** start TEXT PASSAGE **

The Mower County Board of Commissioners on Tuesday voted unanimously to adopt a resolution opposing the Minnesota Pollution Control Agencies Clean Cars Minnesota air pollution standards.

The standards, signed by Gov. Tim Walz in December of last year, formally adopts California standards in regards to low-emissions and zero-emission vehicle air pollution standards.

The standards would require auto dealers to increase the number of vehicles with low emission tailpipes (hybrids, electric and plug-in hybrids); however the standards do not require people to buy them.

This has led to concerns that because of the higher prices, people would pull back from purchasing vehicles all together.

The move is set to go into effect in 2024, but it is receiving pushback from groups in the auto industry that worry the move will cause damage to local economies and businesses.

** end TEXT PASSAGE **

REQUESTS:
A: In the article on Mower County's Clean Cars vote, rewrite the paragraph beginning "The standards would require auto dealers" in one shorter sentence that keeps its main facts.
B: From the article on Mower County's Clean Cars vote, name every kind of vehicle it lists as having low emission tailpipes.
C: Continue the article on Mower County's Clean Cars vote from where it stops.

** start DATA PROVIDED **

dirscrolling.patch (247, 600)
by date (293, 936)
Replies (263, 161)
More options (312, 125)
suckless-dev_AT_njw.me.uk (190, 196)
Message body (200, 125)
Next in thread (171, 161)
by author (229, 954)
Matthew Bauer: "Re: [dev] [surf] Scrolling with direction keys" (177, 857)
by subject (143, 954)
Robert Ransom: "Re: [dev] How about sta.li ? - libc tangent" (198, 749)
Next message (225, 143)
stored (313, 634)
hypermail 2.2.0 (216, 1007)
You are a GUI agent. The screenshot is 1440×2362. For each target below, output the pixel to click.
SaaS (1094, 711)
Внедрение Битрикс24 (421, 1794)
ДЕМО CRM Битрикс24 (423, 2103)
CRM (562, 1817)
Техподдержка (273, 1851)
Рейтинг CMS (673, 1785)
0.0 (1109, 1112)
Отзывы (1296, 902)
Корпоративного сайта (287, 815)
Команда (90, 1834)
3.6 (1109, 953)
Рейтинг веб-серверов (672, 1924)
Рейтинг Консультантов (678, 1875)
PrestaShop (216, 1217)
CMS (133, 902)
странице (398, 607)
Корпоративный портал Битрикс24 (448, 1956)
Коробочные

** end DATA PROVIDED **

RESPONSES FOR EACH TASK:
A: Auto dealers would have to stock more low-emission vehicles such as hybrids, electrics and plug-in hybrids, but buyers would not be required to purchase them.

B:
- Hybrids
- Electric vehicles
- Plug-in hybrids

C:
Pushback has also come from Republican legislators who argue that the move by Walz bypasses the Minnesota Legislature and that prices on vehicles in Minnesota will be driven up.

“They want it to go through the Legislature versus the governor making that decision,” said Commissioner Jeff Baldus.

Reinartz voiced support for the resolution, saying “I would definitely be against the governor having sole control on something this major. I feel it should go to the legislature.”

Austin Area Chamber of Commerce Executive Director Elaine Hansen, who has spoken with Austin auto dealers, pointed out two details that would have a detrimental impact locally when speaking to the board.

“It would impact their market because no one from Iowa would be coming to Minnesota to buy a vehicle,” she said, adding. “We do not currently have the infrastructure currently to support electric vehicles.”

Hansen said there are just three charging stations in the City of Austin.

Another sticking point in the debate is the question of whether or not Minnesota needs to have standards based on the fact that it’s pollution is not as serious as California’s and would cut down the flexibility to self-mandate.

“There’s a lot of things to consider and certainly the fact that the Minnesota Chamber and Austin Chamber all are supportive of having a good environment,” Hansen said. “California’s standards don’t allow for that flexibility.”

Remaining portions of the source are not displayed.